A panel must also consider how likely it is that the concerns could arise again in the future if the nurse or midwife’s practice was not restricted. This will be crucial in assessing the level of risk the nurse or midwife presents to members of the public.
A panel may find the guidance on remediation and insight to guidance on remediation helpful in assessing how likely it is that incidents may recur.
Otherwise in the public interestBack to top
As part of their assessment of risk, a panel will consider all the elements of what constitutes the public interest.
One element is promoting and maintaining public confidence in nurses and midwives. It would be relatively rare for an interim order to be made only on the grounds that an order is otherwise in the public interest, if there is no evidence of a risk of harm to patients, so the threshold for imposing an interim order solely on this ground is high.
A panel would have to be satisfied that public confidence in the profession could be seriously damaged by the nurse or midwife continuing to practise without restriction while their case is being investigated, and where necessary, prepared for a hearing.

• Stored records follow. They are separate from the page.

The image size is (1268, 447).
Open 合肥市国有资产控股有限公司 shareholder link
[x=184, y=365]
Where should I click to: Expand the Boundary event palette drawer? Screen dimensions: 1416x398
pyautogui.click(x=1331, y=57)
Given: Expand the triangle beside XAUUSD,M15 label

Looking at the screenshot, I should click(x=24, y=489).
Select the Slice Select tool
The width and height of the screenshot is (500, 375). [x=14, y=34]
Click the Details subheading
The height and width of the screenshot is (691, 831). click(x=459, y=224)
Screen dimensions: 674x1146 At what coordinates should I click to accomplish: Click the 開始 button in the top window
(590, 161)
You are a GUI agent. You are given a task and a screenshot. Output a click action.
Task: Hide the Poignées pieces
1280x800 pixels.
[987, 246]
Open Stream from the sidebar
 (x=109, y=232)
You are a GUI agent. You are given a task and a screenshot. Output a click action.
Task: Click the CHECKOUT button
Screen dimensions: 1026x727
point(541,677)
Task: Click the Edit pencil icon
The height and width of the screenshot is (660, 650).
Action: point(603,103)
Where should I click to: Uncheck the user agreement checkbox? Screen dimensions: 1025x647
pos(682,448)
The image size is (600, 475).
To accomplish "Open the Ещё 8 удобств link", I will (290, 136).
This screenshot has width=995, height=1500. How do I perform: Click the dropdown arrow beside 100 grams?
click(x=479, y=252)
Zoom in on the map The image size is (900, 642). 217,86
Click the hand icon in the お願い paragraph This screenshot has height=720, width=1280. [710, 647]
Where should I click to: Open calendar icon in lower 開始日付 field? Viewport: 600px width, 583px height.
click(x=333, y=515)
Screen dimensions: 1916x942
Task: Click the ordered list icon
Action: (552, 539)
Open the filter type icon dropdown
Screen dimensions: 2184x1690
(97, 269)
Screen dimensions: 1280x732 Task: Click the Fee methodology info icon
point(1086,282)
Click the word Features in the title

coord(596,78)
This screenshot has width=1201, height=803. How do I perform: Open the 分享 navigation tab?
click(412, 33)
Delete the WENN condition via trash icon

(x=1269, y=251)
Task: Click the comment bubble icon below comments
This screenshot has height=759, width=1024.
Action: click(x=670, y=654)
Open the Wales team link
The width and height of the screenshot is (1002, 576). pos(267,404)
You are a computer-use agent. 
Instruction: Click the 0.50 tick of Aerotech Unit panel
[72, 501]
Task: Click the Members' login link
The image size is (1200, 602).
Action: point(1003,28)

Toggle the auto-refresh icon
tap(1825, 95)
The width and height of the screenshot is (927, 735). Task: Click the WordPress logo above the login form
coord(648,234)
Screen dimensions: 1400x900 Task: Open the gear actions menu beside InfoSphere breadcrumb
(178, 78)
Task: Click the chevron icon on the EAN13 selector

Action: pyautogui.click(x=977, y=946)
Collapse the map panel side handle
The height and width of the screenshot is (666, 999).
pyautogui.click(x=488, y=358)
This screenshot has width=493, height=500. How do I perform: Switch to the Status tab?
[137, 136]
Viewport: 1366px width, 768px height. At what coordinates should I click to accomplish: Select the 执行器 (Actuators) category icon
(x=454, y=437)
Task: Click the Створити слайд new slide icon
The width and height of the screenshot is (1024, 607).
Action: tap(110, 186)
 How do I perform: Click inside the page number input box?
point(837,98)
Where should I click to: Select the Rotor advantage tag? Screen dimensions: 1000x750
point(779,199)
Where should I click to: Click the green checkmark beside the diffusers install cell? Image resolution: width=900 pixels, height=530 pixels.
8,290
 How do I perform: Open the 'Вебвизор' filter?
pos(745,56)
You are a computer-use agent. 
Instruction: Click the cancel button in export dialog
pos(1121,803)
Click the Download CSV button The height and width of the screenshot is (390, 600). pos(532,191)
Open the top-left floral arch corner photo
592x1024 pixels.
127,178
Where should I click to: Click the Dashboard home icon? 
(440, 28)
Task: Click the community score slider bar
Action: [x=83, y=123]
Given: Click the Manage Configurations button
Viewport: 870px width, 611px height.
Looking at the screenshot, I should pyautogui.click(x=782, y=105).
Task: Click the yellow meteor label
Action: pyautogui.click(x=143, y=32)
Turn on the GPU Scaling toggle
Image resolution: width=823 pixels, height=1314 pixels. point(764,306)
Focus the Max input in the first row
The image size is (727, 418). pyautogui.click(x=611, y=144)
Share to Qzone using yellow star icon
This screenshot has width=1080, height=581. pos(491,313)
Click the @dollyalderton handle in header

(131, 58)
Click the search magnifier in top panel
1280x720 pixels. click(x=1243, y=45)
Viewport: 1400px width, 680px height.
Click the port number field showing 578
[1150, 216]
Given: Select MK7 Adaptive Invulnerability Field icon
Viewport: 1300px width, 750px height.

In which case the panel should set out the nature and seriousness of any damage to the reputation of the professions that would result if an order was not made.
Then it would weigh the likelihood of serious damage to public confidence in the professions if the nurse or midwife were allowed to continue to practise, against the interests of the nurse or midwife; this will ensure their decision is proportionate.
Considering the interests of the nurse or midwife includes considering their right to practise unrestricted, damage to their own professional reputation, and their ability to address any concerns through demonstrating safe practice (although this may be less relevant in cases that do not relate to the nurse or midwife’s clinical ability).
In the nurse or midwife's own interestsBack to top
In some cases there may be some evidence that the nurse or midwife’s work is adversely affecting their health and there is potential for this to impact their ability to practise safely.
Panels need to be aware of this as where this evidence exists it may suggest that an interim order is in the interests of the individual to protect their health.
1 George v GMC  EWHC 1124 Admin
2 Fairness at the interim stage doesn’t require formal witness evidence to be presented. Perry v NMC  EWCA Civ 145 at paragraph 33
3 This is because the prosecution services have made an independent decision, applying a higher evidential threshold, and it is reasonable for us to rely on their assessment of the evidence. The fact of police involvement on its own is unlikely to be sufficient to establish a case unless there has been a charging decision, or we have some information about the underlying evidence to support the concerns being investigated.